Постепенно на месте его белокурых волос стала появляться лысина Тогда он впервые забеспокоился, стал читать литературу о чувствительности будущих отцов. Элизабет ему помогала, но они не нашли описания того, что происходило с ним. Каждое утро, просыпаясь намного раньше жены, Фримэн брал старую теннисную ракетку и долго играл на лужайке, наслаждаясь кристально чистым утренним воздухом. После завтрака они с Элизабет часами катались на лодке по реке. Все эти занятия доставляли ему такое же удовольствие, как и раньше, когда он был двадцатилетним. Но только теперь, когда ему пошел пятый десяток, он начал понимать, что такое настоящее счастье.

Элизабет была немного выше его, но когда он обнаружил, что едва достает ей до плеча, то стал еще тщательнее присматриваться к себе. Однажды в магазине (а Элизабет всегда брала мужа с собой, когда ходила за покупками) продавщица обратилась к Элизабет как к матери Фримэна. И не удивительно: беременность увеличила и без того внушительные размеры жены, а Фримэн все худел и становился меньше ростом.

Когда в тот день они вернулись домой, Фримэн заметил, что шкафы и книжные полки стали больше и выше. Взвесившись, он обнаружил, что потерял девять килограммов.

Элизабет заметила складки и морщинки на его брюках и пиджаке, но ему ничего не сказала.

С ним стали происходить странные изменения: его усы, волосы, мышцы трансформировались. Изменялись даже черты лица. Рассматривая свой рот в зеркале, он заметил, что на месте старых, вставных стали появляться новые, молодые зубы.

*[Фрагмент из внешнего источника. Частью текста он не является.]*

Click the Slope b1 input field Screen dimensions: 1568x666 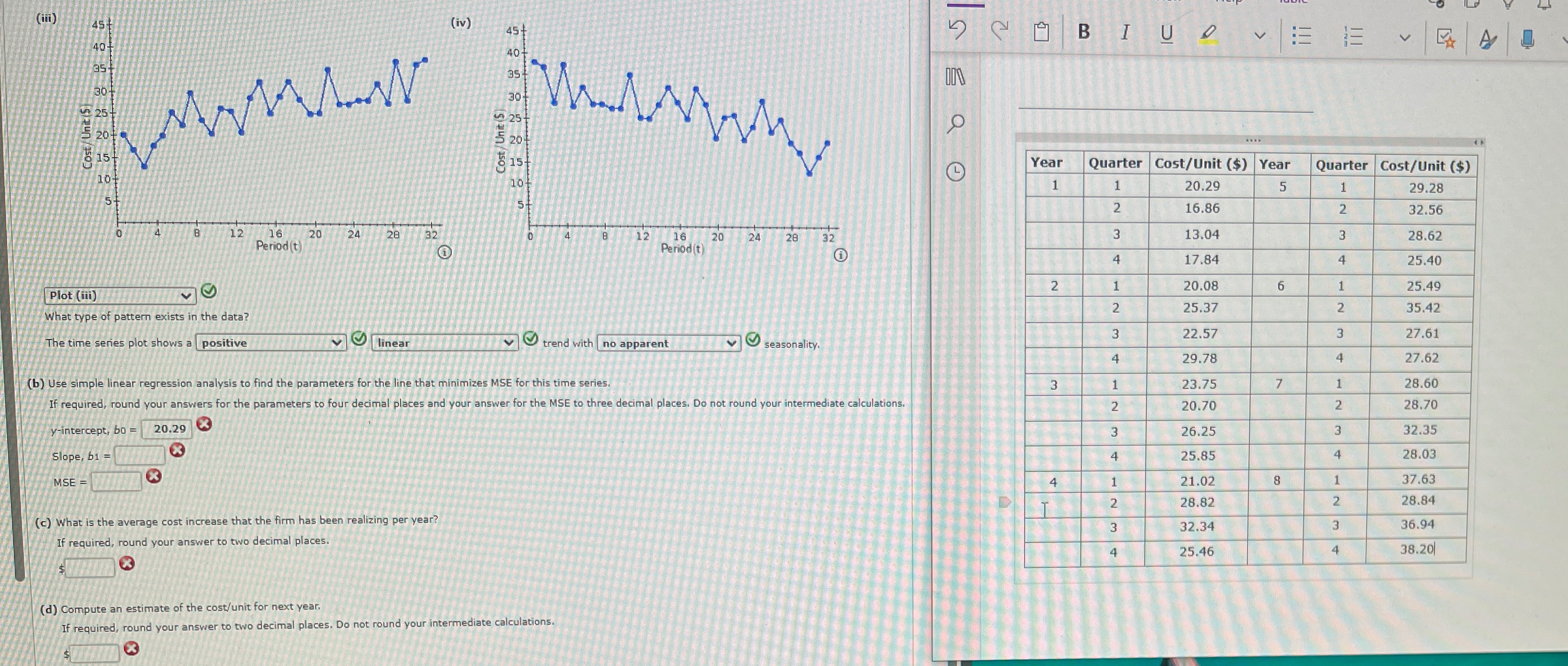tap(140, 455)
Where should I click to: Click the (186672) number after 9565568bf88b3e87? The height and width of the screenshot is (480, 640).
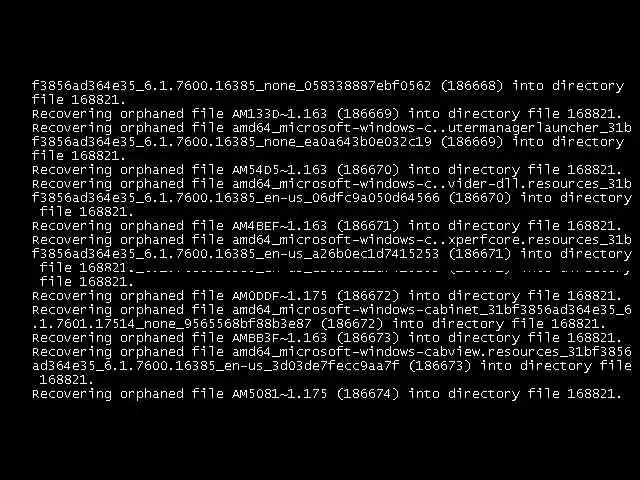click(352, 324)
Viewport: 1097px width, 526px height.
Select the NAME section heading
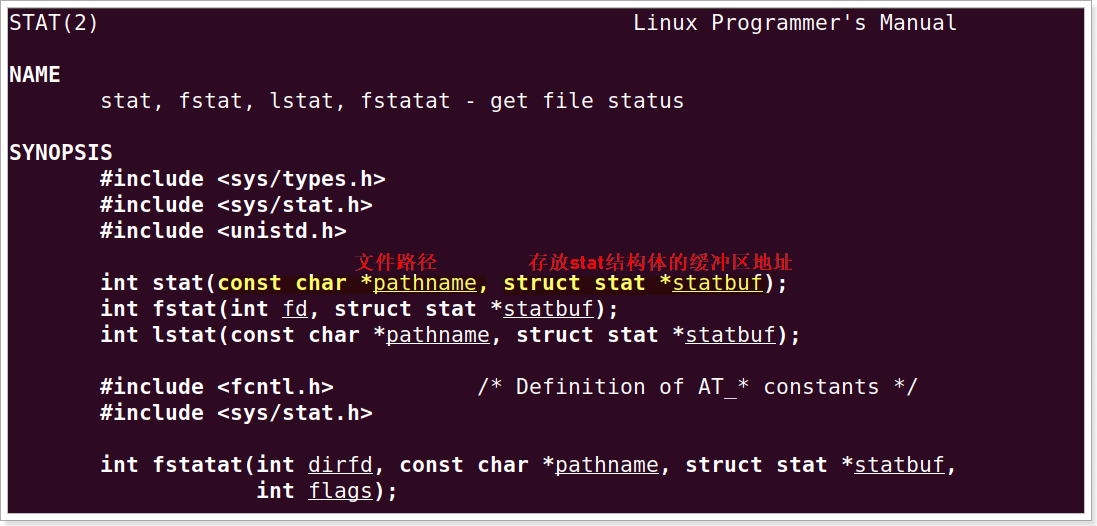point(35,74)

Сначала он продолжал ходить на работу, не обращая внимания на удивленные взгляды коллег. Но в тот день, когда он обнаружил, что не может дотянуться до книжной полки, он остался дома, пораженный острым приступом тоски.

Чтобы выглядеть выше и крупнее, он надел старый халат и тапочки на толстой подошве и обмотал вокруг шеи пестрый вязаный шарф. Когда Элизабет входила в комнату, он старался сесть или лечь в постель, чтобы она не видела, какого он роста, какой он маленький. Фримэн боялся, что если жена узнает правду, то она будет очень волноваться, а это в ее положении было бы вредно.

Через неделю он уже не доставал ногами до пола, когда сидел за столом. Фримэн решил вести лежачий образ жизни. Теперь он сутками не вставал с постели.

Проклятье! Уже 11:45, и Хэнсон еще не появился. Фримэн листал журнал, каждые пять секунд поглядывая на часы. Он еще не знал, что сказать Хэнсону, так как его мучили сомнения. На самом деле: он терял в весе до 3,5-4 килограммов в день, но оставался по-прежнему здоровым. Он как бы молодел, возвращаясь в свое детство.